[Items from a data source]
▽

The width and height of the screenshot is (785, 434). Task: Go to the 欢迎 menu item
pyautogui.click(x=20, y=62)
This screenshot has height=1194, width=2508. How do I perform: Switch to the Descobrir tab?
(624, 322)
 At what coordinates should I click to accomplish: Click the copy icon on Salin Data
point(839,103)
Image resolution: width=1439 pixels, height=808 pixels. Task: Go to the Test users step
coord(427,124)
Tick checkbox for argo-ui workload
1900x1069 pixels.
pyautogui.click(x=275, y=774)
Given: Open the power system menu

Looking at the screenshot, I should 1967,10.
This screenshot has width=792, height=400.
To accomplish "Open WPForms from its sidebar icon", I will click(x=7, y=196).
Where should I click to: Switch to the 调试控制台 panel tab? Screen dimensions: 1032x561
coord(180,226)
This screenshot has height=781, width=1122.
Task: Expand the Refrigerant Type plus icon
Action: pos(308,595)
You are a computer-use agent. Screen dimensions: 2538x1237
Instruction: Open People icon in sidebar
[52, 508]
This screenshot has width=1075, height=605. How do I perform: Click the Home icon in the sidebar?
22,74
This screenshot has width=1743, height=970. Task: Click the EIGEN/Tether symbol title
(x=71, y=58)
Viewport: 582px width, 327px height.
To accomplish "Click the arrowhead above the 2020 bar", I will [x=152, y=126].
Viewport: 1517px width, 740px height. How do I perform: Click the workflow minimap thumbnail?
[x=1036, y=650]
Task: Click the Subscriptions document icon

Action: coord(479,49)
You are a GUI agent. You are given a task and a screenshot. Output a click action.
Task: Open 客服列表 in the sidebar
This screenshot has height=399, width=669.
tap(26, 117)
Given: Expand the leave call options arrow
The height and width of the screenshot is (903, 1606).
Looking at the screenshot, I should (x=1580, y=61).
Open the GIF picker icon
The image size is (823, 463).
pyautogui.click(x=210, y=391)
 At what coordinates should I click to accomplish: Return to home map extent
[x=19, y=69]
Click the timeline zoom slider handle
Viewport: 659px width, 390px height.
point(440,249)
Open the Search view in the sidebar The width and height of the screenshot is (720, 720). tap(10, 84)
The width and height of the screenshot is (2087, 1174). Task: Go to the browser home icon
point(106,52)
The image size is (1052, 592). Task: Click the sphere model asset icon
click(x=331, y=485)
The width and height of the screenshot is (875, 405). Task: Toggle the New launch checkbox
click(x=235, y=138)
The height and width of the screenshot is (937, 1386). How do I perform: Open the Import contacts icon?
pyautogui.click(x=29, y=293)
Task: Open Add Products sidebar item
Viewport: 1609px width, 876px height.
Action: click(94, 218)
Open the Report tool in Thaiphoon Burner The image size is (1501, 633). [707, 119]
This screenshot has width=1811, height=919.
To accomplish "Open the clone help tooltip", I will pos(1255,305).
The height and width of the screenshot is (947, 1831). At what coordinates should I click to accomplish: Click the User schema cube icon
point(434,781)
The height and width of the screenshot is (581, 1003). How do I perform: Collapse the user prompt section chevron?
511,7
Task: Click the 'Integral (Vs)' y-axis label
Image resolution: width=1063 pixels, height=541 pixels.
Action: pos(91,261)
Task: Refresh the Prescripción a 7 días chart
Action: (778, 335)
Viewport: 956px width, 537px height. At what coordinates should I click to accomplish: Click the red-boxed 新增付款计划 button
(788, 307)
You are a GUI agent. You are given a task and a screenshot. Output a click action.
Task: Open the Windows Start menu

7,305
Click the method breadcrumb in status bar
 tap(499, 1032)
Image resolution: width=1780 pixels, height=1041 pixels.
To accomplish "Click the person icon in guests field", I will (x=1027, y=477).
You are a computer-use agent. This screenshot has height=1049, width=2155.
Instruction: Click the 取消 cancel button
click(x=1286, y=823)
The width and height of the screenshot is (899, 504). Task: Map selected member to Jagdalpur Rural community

△

Copy out every line above where "computer" is present.

You are a computer-use agent. Screen dimensions: 2538x1237
You are a computer-use agent. This screenshot has height=1049, width=2155.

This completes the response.